Mulberry is a New York City-based company building consumer confidence in e-commerce through embedded product protection plans. Built In checked in with Mulberry to understand how the company successfully developed and implemented a DataOps strategy, and how that strategy has helped support their machine learning efforts.
What first prompted your team to adopt a DataOps strategy for machine learning? What were you hoping to gain or improve?
We generate and maintain a lot of raw data that powers our machine learning algorithms. All this data has to live somewhere, and we store ours across a variety of locations, such as relational databases (for structured data); NoSQL databases (for non-relational or graph-type data); and object storage (for semi-structured and unstructured data).
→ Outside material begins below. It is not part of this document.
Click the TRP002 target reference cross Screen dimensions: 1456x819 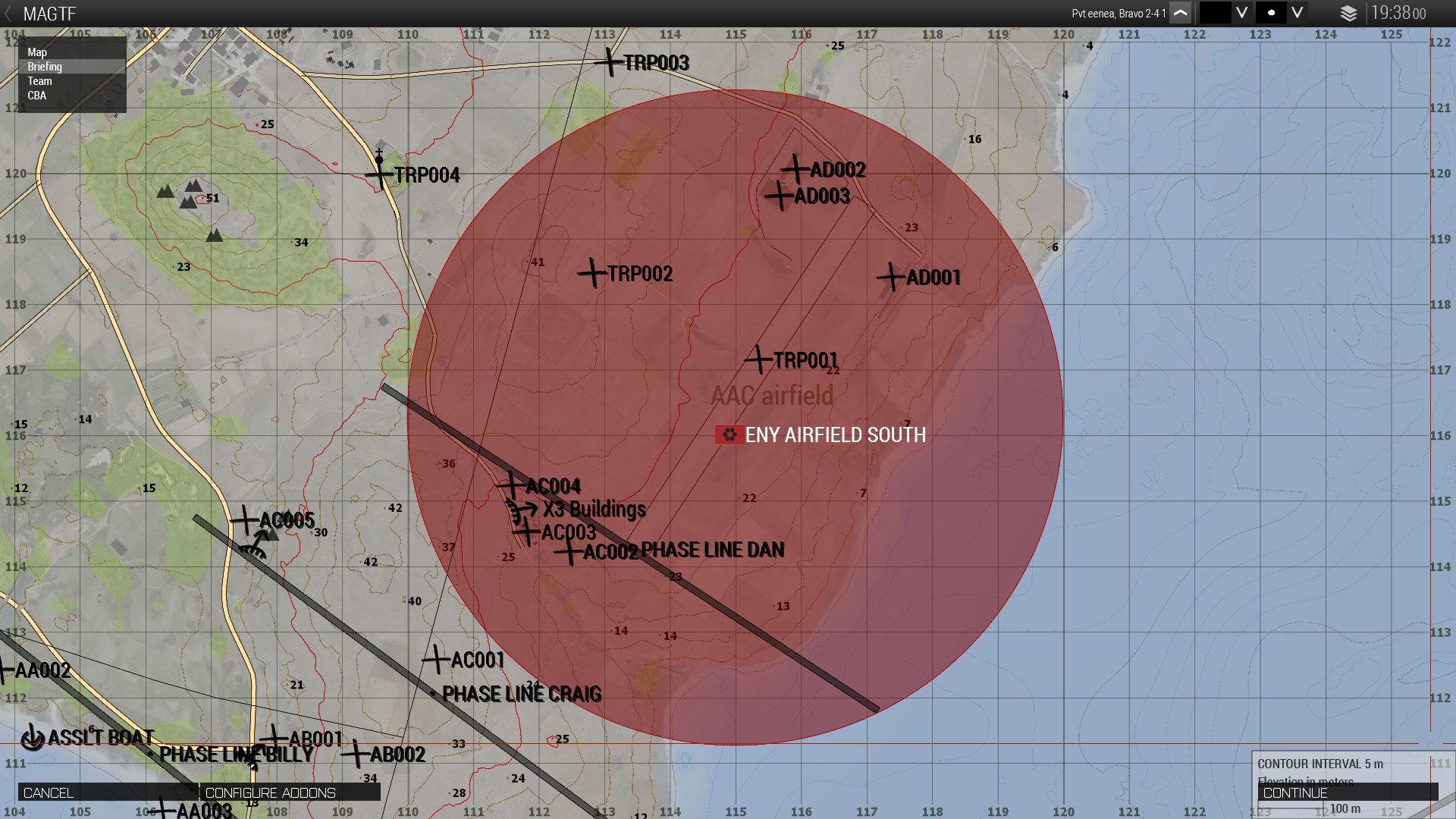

And that’s only the raw data!
Since machine learning algorithms are only as good as the data that feeds them, and ultimately thrive on high-quality data, there is a necessity for converting all this raw data into something clean and tangible that can be consumed by our machine learning systems. Our original ETL process was slow, inefficient, ad-hoc and overall inconvenient. On top of that, the raw data was ever-growing and it was becoming increasingly daunting to work with to produce analytic results or develop machine learning solutions. As the time needed to prep the data for machine learning model training ballooned (and the appetite for machine learning-driven automation within the business grew) we had to look for ways to level up our overall data strategy.
We had to design a data strategy that would solve for today and also provide scalability for the future.”
What were the key considerations or steps you took to implement a DataOps model?
When we started the company, I had to consider whether DataOps would be overkill for the amount of data we expected to generate. Although we didn’t anticipate having “big data” within the first 12 months or so, we designed our applications, data pipelines, tooling and instrumentation with big data in mind. Despite the forethought, we were still surprised by the volume, velocity, and variety of data that we ultimately ended up having to work with. We had to design a data strategy that would solve for today and also provide scalability for the future.
Here are some considerations we kept top-of-mind with the new strategy:
- In the same way DevOps increases feature velocity, we wanted DataOps to increase our data consumption velocity.
- We treated DataOps like a factory: With lots of people and tools, how do we solve for high throughput and low error rates?
- In the execution step, it is critical to get the ETL and data pipelines right.
- The ultimate outcome is extreme automation of data.
- Our definition of success was simple: Has data throughput increased, and has it provided a meaningful lift to data consumption? (e.g., Can we train more machine learning models in less time?)
What’s the biggest efficiency or benefits your team has seen as a result of adopting DataOps?
The purpose of DataOps is to increase the availability of clean, readily-consumable data. More specifically, it is to increase analytic and data consumption velocity, and ultimately to create faster outcomes for consumers of latent insights and AI-driven automation. Since a big subset of our data is now properly pipelined and available at the push of a button, we’ve seen an appreciable impact on our machine learning model development timelines — especially in the places where we experienced stagnation due to the colossal amount of raw data and a lack of a scalable, long-term data strategy. Ultimately, building data ecosystems is hard, but well worth investing in.